It's been 150 years since Scottish Physicist James Clerk Maxwell showed off the world's first colour photograph at a Royal Institution lecture in London. His discovery is incredible but, technically, it shouldn't have worked.
Best known for formulating classical electromagnetic theory and demonstrating that electricity, magnetism and light are all permutations of the electromagnetic field, James Clerk Maxwell's research in optics led him to hypothesise the three-colour method in 1855. The three-colour method is based around the three types of colour-sensing cones in the human eye: red, green or blue. Maxwell figured that the human eye could be fooled into seeing a full colour picture if three slides of the appropriate colour in the proper proportions were overlaid.

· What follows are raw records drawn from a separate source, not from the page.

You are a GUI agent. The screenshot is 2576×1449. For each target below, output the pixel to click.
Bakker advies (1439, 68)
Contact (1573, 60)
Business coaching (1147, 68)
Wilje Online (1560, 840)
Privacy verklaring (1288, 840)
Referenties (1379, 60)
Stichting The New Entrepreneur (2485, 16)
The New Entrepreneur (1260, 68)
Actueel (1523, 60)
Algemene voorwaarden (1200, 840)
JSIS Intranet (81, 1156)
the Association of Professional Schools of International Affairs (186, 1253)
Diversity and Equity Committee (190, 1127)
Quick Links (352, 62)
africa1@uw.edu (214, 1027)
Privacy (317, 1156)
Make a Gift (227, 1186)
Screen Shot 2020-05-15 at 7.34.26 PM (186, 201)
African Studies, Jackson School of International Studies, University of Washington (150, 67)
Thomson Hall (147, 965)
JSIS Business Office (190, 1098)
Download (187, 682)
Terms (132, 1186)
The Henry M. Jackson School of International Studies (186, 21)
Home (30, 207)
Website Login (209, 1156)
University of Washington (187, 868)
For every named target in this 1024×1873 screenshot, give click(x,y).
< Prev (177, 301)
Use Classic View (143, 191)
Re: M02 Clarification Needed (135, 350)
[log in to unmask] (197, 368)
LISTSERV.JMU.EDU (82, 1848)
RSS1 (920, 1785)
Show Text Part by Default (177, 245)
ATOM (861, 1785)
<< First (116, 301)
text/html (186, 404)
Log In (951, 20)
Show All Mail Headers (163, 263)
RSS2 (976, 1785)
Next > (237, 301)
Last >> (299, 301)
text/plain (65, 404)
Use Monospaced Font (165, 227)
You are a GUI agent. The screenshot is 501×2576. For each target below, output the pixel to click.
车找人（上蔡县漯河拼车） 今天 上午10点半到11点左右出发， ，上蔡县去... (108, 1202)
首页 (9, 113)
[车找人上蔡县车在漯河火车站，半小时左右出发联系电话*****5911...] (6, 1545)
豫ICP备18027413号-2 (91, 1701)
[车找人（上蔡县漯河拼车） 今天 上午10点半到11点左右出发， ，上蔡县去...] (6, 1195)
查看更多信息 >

To demonstrate this effect, he and his assistant created the composite picture of a tartan ribbon you see above from three monochrome images, each filtered for a specific colour. The only problem was that the emulsion that he used to capture the monochrome images was really only reactive to blue light. The green light emulsion barely registered anything outside the blue-green spectrum and the red light emulsion did nothing at all. So how did he end up getting a full-colour image? Turns out the ferric thiocyanate he used as the red filter allows a large amount of ultraviolet light to pass through and red-dyed fabrics tend to reflect ultraviolet light as well as red. The red colour he produced was not from the visual spectrum at all, instead he created a full colour image from the ultraviolet, blue-green, blue spectrums.
Maxwell succeeded in creating the world's first durable colour photograph - but for the wrong reasons. So happy birthday, colour photography, you're one of our favourite accidents.